The intellectual journey to reach this point has taken much longer than a decade. It began in the 19th century on two tracks. One was the invention of climate science and the discovery that carbon dioxide traps heat in the atmosphere. It would take until the 1980s to develop the climate models and computers that could quantify this "greenhouse effect," an effort that is still ongoing. The other was the dawning realization that human activity could wreak lasting, perhaps irreversible, change on the natural world. That was a novel idea all by itself, and it was even more shocking to the progress-obsessed 19th-century mind that this change might not be an improvement. Thoreau anticipated it, but as a historical proposition it dates to the 1864 publication of George Perkins Marsh's "Man and Nature," which the environmental activist Paul Hawken calls "arguably the most important book ever published on the environment." As a congressman from Vermont, Marsh "witnessed the forests of the northeastern United States clear-cut and razed in front of his eyes," Hawken recounts in his upcoming history of the environmental movement, "Blessed Unrest." Later, as ambassador to Italy and Turkey, Marsh saw "what deforestation and overgrazing had wrought over longer historical periods ... temperature swings, loss of fertility, less rainfall, and failed civilizations." You can draw a straight line from Marsh through Jared Diamond's influential best seller of 2005, "Collapse: How Societies Choose to Fail or Succeed."

REQUIRED WORK
A. According to the passage on environmental history, in what year was "Man and Nature" published?
B. List every person named in the passage on environmental history.
C. Please carry on the passage on environmental history from its final sentence.

INPUT DATA
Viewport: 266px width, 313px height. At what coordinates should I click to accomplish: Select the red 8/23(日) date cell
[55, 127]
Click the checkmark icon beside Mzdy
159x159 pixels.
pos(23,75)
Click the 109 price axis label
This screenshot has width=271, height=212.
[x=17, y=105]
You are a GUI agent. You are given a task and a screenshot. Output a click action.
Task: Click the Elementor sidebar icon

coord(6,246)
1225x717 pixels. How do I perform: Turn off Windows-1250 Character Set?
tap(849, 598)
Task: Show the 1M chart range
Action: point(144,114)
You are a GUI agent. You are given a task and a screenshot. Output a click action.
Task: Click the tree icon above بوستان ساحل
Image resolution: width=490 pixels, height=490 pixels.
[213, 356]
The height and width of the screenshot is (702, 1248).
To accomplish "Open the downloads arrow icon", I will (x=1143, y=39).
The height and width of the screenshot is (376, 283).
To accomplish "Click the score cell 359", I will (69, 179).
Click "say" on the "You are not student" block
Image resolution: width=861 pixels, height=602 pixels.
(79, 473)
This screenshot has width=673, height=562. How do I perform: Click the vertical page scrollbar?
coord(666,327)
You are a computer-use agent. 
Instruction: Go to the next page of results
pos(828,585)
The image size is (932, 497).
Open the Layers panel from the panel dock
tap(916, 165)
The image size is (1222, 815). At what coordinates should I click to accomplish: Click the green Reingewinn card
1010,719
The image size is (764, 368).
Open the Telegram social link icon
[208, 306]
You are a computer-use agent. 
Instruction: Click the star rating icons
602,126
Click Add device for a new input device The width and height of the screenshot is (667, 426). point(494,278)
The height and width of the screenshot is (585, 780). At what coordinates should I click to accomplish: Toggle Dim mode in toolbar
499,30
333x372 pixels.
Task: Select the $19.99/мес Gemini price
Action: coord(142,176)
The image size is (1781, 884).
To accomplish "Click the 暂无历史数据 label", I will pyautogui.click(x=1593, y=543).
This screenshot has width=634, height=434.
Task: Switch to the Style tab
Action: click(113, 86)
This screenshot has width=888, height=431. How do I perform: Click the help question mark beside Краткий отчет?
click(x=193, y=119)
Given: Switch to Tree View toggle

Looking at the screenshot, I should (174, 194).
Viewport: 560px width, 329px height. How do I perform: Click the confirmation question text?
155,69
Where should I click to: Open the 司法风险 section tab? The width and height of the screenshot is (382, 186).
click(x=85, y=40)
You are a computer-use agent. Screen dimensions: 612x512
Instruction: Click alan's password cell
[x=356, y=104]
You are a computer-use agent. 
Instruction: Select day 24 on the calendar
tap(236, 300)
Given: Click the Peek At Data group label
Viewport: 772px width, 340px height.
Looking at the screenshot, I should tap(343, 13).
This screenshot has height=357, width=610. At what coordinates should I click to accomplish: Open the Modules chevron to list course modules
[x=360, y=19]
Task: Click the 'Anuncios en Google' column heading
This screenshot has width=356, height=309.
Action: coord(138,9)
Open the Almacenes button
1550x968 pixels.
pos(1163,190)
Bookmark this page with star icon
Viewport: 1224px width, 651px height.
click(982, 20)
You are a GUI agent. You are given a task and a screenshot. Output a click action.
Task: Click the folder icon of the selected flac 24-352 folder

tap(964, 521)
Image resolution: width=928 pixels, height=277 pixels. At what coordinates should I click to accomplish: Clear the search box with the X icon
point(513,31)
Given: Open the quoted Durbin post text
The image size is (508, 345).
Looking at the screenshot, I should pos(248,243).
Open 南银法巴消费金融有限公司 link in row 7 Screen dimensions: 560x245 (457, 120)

ANSWERS PROVIDED
A. 1864

B. Thoreau, George Perkins Marsh, Paul Hawken, Jared Diamond

C.
This was the intellectual backdrop for the political struggle that is now playing out. If "Silent Spring," Rachel Carson's 1962 jeremiad against pesticides, helped create the modern environmental movement, it also called into being an organized opposition on the part of businesses (and unions) that saw their interests threatened. The technological obstacles to pollution control were portrayed as insurmountable, the costs unaffordable. The mighty oil industry quailed at the burden of producing lead-free gasoline; automakers warned that Americans would never pay for putting catalytic converters on their cars. But lead is directly harmful to health in a way that carbon dioxide is not, so there was a conceptual leap required before "global warming" could get on the political agenda. Scientists were starting to worry seriously about it at least as far back as 1969, when the phrase appeared in a back-page story in The New York Times about a scientific conference. But the concept didn't begin to penetrate the media until almost a decade later, and then typically in the guise of the "greenhouse effect." Long after the need for action became apparent, says Clapp, energy companies "all took the approach that [regulation] may be inevitable, but just give us another five years."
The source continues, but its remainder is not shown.